>> begin STORED DATA
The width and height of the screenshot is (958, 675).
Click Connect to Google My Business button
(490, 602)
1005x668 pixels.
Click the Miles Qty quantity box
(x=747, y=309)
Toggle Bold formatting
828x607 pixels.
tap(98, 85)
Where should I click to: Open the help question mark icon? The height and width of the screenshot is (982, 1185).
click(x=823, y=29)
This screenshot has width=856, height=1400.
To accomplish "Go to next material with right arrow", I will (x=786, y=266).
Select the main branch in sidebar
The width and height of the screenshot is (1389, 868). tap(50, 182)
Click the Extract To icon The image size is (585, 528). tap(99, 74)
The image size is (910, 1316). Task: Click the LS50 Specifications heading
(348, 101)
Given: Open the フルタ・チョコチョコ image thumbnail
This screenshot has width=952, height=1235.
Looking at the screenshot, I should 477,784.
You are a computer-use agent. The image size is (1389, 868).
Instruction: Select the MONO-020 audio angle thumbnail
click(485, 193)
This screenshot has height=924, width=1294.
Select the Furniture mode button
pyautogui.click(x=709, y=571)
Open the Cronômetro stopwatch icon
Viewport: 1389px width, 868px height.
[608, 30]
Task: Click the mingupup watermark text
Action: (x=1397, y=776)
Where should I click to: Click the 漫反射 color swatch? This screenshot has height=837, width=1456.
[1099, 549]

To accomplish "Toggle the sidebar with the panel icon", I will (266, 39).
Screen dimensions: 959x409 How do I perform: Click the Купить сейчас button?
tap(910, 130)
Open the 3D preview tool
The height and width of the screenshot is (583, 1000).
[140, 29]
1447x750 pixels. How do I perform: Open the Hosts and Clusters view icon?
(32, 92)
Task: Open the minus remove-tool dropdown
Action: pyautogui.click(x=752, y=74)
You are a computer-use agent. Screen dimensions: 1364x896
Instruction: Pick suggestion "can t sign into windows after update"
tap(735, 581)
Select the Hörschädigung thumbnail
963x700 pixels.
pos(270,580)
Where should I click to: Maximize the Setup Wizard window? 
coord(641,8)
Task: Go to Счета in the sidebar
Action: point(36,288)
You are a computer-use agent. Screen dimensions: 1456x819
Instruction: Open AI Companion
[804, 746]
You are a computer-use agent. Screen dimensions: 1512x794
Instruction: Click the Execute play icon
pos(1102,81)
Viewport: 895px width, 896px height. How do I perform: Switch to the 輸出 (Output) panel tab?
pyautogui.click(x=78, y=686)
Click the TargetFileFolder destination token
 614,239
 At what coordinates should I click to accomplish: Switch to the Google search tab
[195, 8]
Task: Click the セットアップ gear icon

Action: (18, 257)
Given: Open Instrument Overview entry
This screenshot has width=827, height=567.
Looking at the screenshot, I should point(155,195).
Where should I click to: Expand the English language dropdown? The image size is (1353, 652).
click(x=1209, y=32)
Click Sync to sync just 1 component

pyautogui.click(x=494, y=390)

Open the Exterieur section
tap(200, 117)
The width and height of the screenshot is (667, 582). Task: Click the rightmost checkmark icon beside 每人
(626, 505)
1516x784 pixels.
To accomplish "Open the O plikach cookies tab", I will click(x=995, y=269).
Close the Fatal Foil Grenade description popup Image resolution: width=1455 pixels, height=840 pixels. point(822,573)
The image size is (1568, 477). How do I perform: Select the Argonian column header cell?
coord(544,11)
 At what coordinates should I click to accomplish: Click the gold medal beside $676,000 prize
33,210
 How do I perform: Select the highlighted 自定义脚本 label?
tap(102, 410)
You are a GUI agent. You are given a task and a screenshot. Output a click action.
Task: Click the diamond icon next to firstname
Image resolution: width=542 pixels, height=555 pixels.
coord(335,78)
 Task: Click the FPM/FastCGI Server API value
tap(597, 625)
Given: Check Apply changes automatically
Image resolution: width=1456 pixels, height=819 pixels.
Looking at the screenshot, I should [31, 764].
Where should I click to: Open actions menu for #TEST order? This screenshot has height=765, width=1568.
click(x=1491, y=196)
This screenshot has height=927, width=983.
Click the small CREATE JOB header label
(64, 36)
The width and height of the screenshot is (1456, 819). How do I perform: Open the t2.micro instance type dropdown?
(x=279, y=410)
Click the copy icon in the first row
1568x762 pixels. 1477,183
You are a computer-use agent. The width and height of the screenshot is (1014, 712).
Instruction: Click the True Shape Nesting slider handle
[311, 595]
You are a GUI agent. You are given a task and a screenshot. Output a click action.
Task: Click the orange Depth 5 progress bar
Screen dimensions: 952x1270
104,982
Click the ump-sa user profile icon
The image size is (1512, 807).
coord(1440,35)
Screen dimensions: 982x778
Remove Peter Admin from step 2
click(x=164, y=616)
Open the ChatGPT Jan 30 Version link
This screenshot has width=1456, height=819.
>> end STORED DATA
**WRITTEN PROBLEM**
Print everything from the line containing "Click the ump-sa user profile icon" down to the end of the listing, word for word, with both ends included.

**SOLUTION**
Click the ump-sa user profile icon
The image size is (1512, 807).
coord(1440,35)
Screen dimensions: 982x778
Remove Peter Admin from step 2
click(x=164, y=616)
Open the ChatGPT Jan 30 Version link
This screenshot has width=1456, height=819.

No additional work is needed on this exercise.